Banks: Plan to Ease Tying Rules a Start, But Should Go Further

WASHINGTON - While welcoming the government's plan to ease rules barring a bank from offering discounts to its best customers, the industry is asking for more leeway.

In comment letters on the Federal Reserve's anti-tying proposal, the primary complaint is that banks must include every deposit when deciding whether a customer qualifies for a discount.

This strips institutions of the ability to adapt to a changing market, bankers said.

"A bank should have the flexibility to structure its package of products and services" to better meet customers needs, Chemical Bank senior vice president Jay N. Soloway wrote.

Banks should be able to qualify customers for discounts by requiring different minimum balances on varying accounts, PNC Bank argued.

For example, someone could qualify if they held $20,000 in deposit balances or $7,500 in credit card balances.

Bankers want to adjust the minimum-balances by account type because institutions make more money from certain types of accounts. The most profitable accounts, such as credit cards, could carry lower qualifying balances.

Keycorp proposed its own variation - allow banks to weigh accounts. For example, a savings account could count for five times the value of a brokerage account.

That would allow a customer with a $5,000 savings account deposit to qualify for the same discount that a customer with a $25,000 securities investment can get, Keycorp executive vice president Bruce E. Tofte wrote.

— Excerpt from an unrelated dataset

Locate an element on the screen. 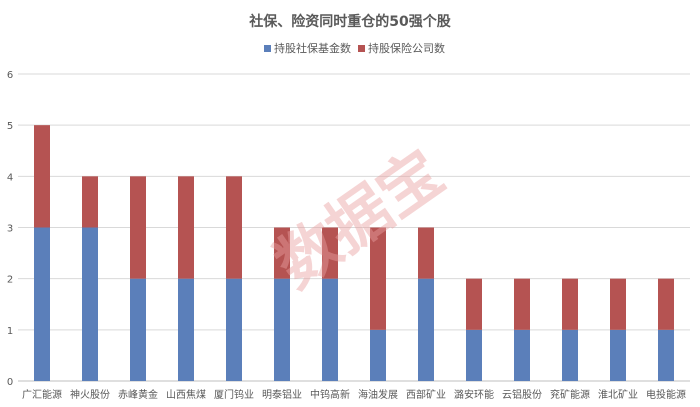  x-tick-label: 中钨高新 is located at coordinates (330, 394).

Technological problems also limit the number of accounts some banks can combine for an average minimum balance, First Hawaiian Bank executive vice president N.W. "Red" Pope wrote.

"This and similar difficulties could limit the usefulness" of the proposal, Mr. Pope wrote. "In the end, consumers pay the price by having fewer banking options."

The Fed could dispose of all of these questions if it dispensed with its incremental approach and simply allowed banks to discount any product provided a customer maintains a checking or savings account, First Fidelity Bancorp senior counsel Charles L. Terribile wrote.

"Such an action would eliminate the need to consider exemption in a piecemeal fashion," Mr. Terribile wrote.

While the bankers did criticize the proposal, they also praised the Fed's intention of leveling the playing field between banks and other providers of financial services.

"If all financial organizations are given the same ability to compete, the marketplace should be the winner," wrote Richard Wetherbee, president of Bank of Middleton in Tennessee. "This is a good proposal, and our bank and bank holding company support its adoption."

Thomas Capouch, president of First and Farmers Bank of Portland, N.D., said the plan will give consumers more services at discounted prices while helping the bank develop stronger ties to its customers.

"We recommend adoption of the proposal," wrote Richard A. Larson, chairman of West Bend Savings Bank of West Bend, Wis. "Even as a small entity, it would be helpful to us and our customers."

Given the Fed's quick response to prior anti-tying proposals, the governors are expected to act on this measure shortly.

The Fed's anti-tying rules generally prevent a bank from requiring a person to purchase one product and receive a discount on another. The Fed always has exempted traditional products, such as checking and savings accounts.

But, the central bank has added other exemptions. In December 1993, the Fed allowed First Union to give brokerage fee discounts to people who maintain minimum checking and savings account balances. The governors expanded the exemption to all banks in July.

Then last month, the Fed loosened another restriction, ruling that banks can offer price breaks to customers who purchase multiple products from nonbank subsidiaries.

The current proposal was released in October and would extend to all banks an exemption Fleet Financial Group won last year.

Not every group supported the proposal. The Independent Bankers Association of America urged the Fed to grant exemptions on a case-by-case basis, rather than through the proposed rule.

IBAA president John Shivers added that each applicant should prove that a tying arrangement will not unduly effect the market.

Also, Ann M. Kappler, an attorney representing several insurance industry groups, wrote that she was worried that banks would inappropriately apply the exemption to insurance sales.

"There is always an issue of bank coercion whenever the purchase of insurance is required to obtain a loan," Ms. Kappler warned.